パテック フィリップの象徴ともいえる永久カレンダー搭載クロノグラフ。そのファーストモデルは1941年から54年まで製造されたRef.1518である。しかし、このモデルの後継機として50年に発表されたRef.2499こそ、現行モデルに繋がる意匠的な源流であることは間違いない。永久カレンダー搭載クロノグラフの意匠は、1518から2499を経て熟成され、現代まで受け継がれている。
両者で大きく異なっていたのはケースサイズで、1518は直径35㎜、2499は直径37.5㎜であった。エボーシュも若干異なり、前者はバルジューベースのキャリバー13、後者はシンプルカレンダー付きのVZHC(46年製造開始)を使用。両者の機構はほぼ同じだが、カレンダーを追加した分、後者が若干厚い(13の厚さ5.85㎜に対して、7.35㎜)。歯車の加工が今ほど容易でなかったことを考えれば、パテック フィリップがカレンダー付きのVZHCをベースに選んだことは納得がいく。ただし同社は、VZHCの12時間積算計を省略した。理由はムーンフェイズを載せるためだ。もっとも、当時の高級メーカーは、通常のクロノグラフであっても12時間積算計を載せないことが多かった。これは12時間積算計の弱いクラッチ機構を嫌ったためだろう。50年発表の2499は、実に85年まで製造され、主なバージョンは4つに大別できる。総生産数は35年間で349本と極めて少ないが、カムや歯車を手作業で削っていたことを思えば、その数も理解できよう。
正直に言うと、コレクターではない筆者にとって、この2499よりも、後年の3970や5970のほうが、より時計としては好ましい存在である。しかし4299の圧倒的な存在感は、黄金期のコンプリケーションがどれほどの高みにあったのかを、余すところなく現代に伝えている。

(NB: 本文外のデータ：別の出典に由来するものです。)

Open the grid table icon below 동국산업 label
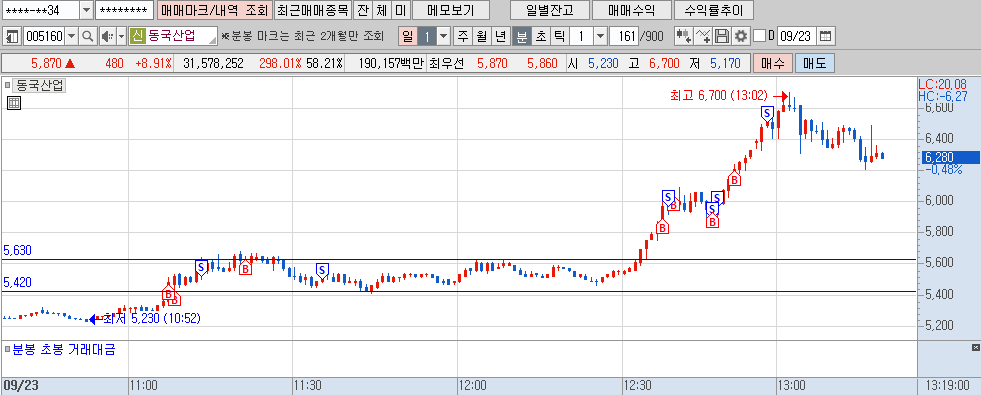This screenshot has height=395, width=981. pos(14,103)
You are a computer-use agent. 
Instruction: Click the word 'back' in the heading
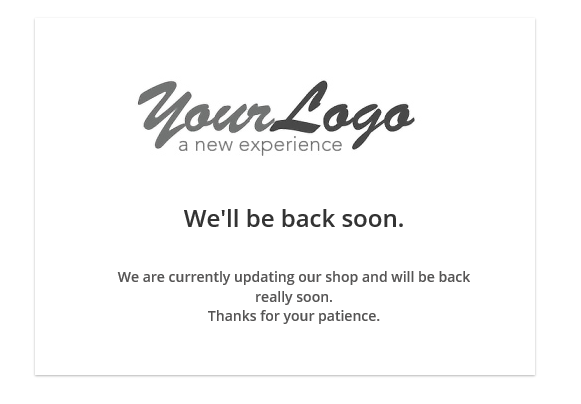click(308, 218)
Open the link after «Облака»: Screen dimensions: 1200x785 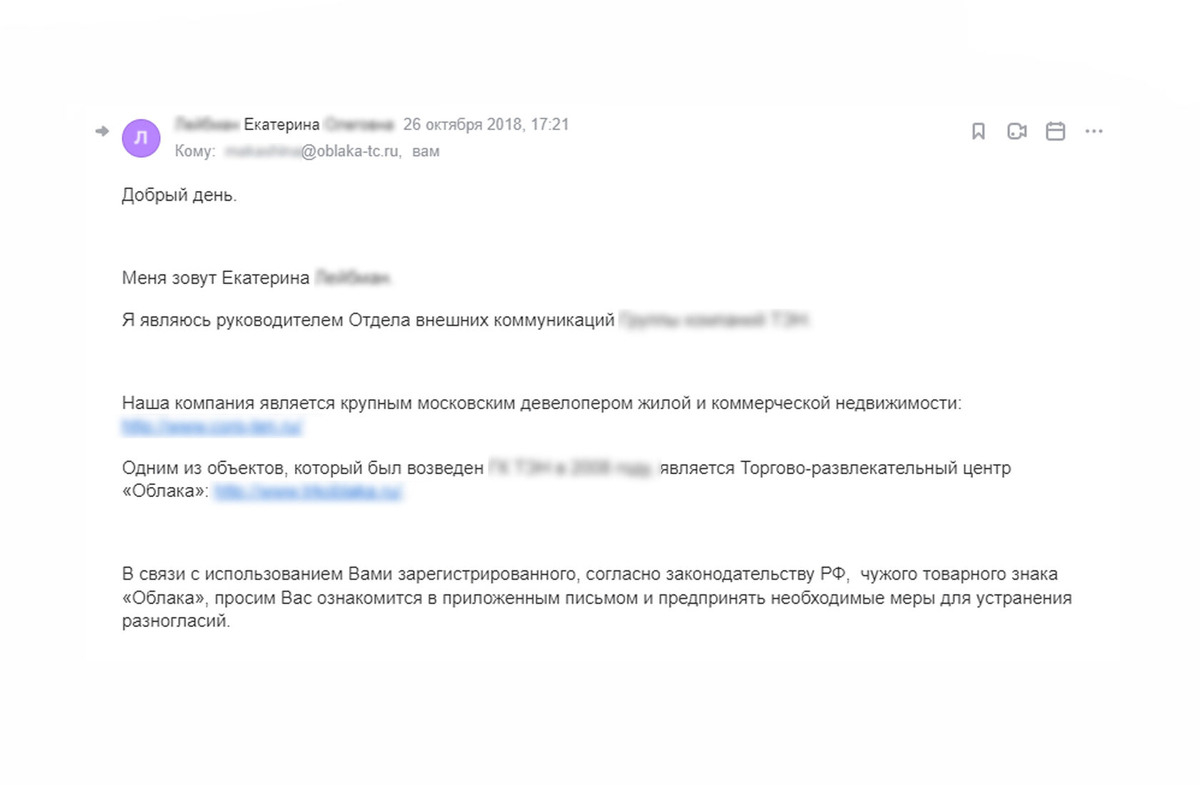tap(309, 492)
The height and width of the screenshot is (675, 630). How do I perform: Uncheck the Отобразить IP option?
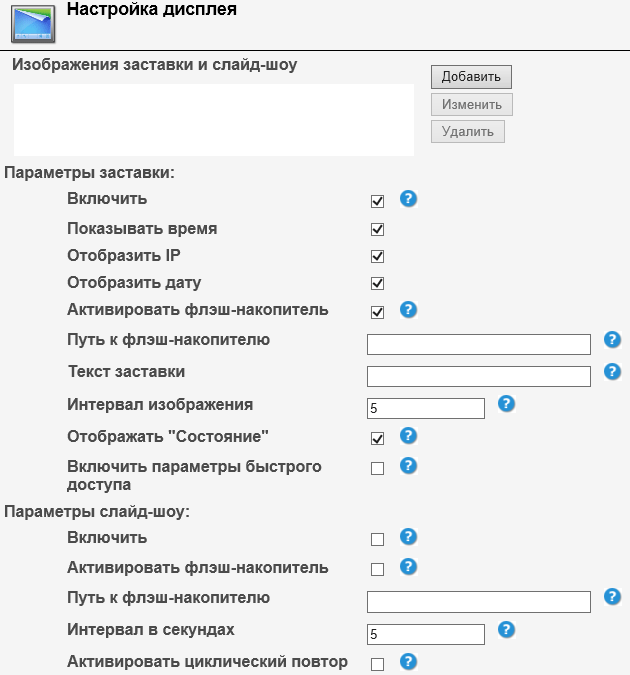pos(377,256)

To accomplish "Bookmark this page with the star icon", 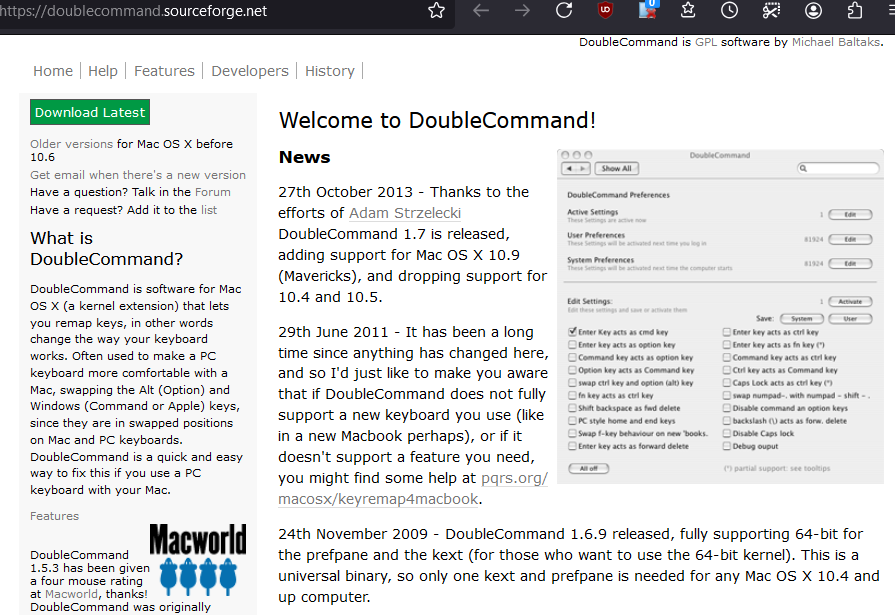I will coord(436,11).
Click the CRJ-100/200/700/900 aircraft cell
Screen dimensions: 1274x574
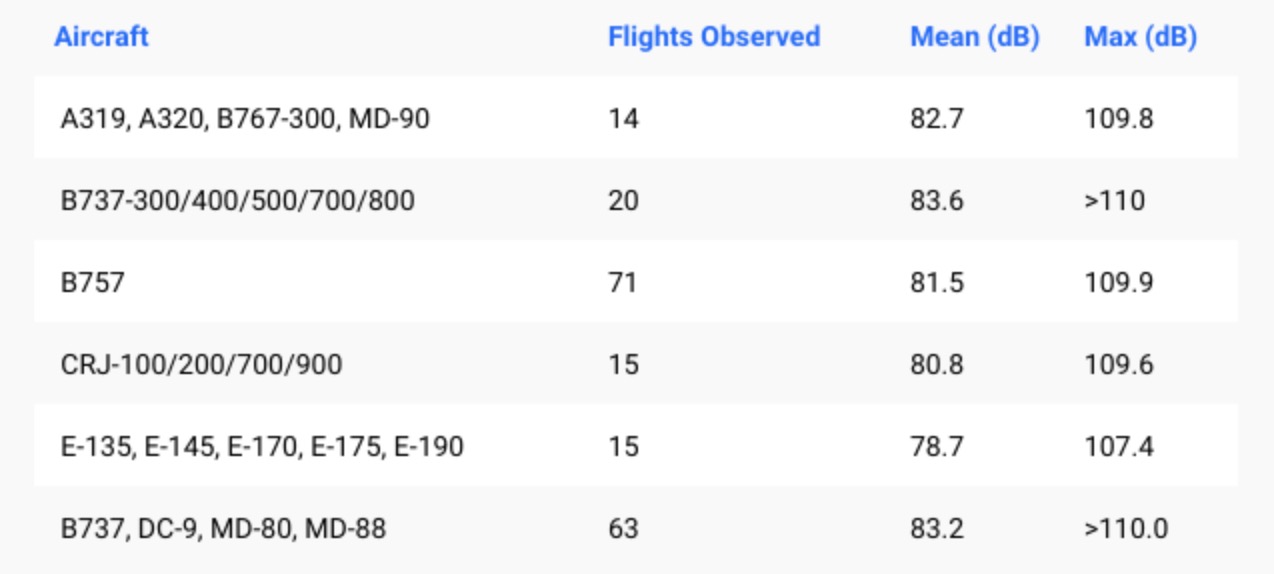click(201, 364)

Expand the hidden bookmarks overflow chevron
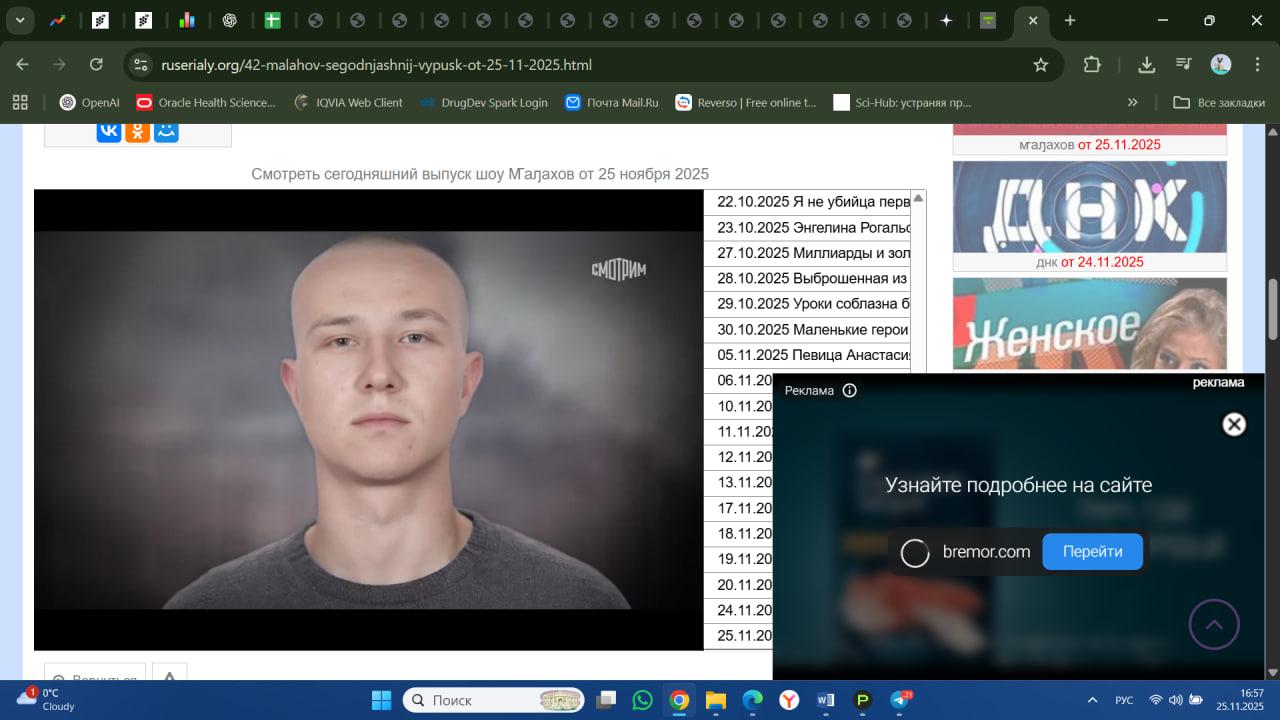pos(1132,102)
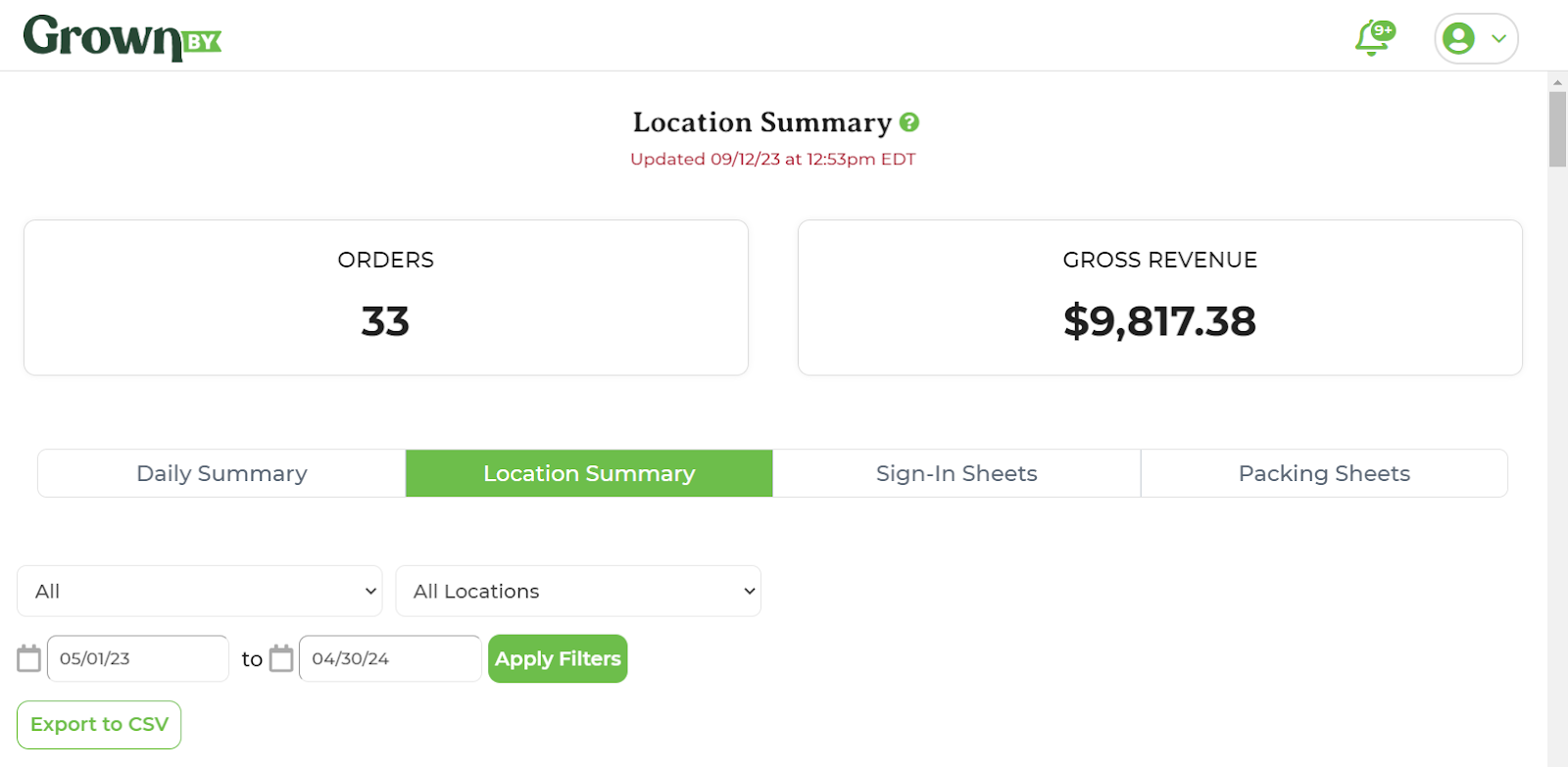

(右上)極盛期のパテック フィリップらしい文字盤。サードシリーズまでは、いわゆる「象眼文字盤」。金板の上に銀メッキを施した後、エナメルを埋め込み、最後にニトロセルロースラッカーを厚く重ねている。ただし最終型のRef.2499/100はプリント。オーナーがサードモデルに最終型のサファイア風防を取り付けた気持ちは理解できる。(中)ケースサイド。パテック フィリップの複雑時計に固有の逆テーパーベゼル(中心部を大きく抉っている)が目を惹く。また大きく湾曲させたラグも、この時代の時計としてはかなり珍しい。装着感を考慮したためだろうか。その意匠は、半世紀後の複雑時計を先取りしていたと言えよう。なおファーストシリーズ、セカンドシリーズはプッシュボタンが角型であった。(左下)6時位置のムーンフェイズ。プリントではなく、金板にエナメルを施すことで、あざやかな青色を得ている。針の造形も圧倒的だ。(右下)ケースバック。スクリューではなくスナップバックであるため、この時代までは防水性が確立されていなかった。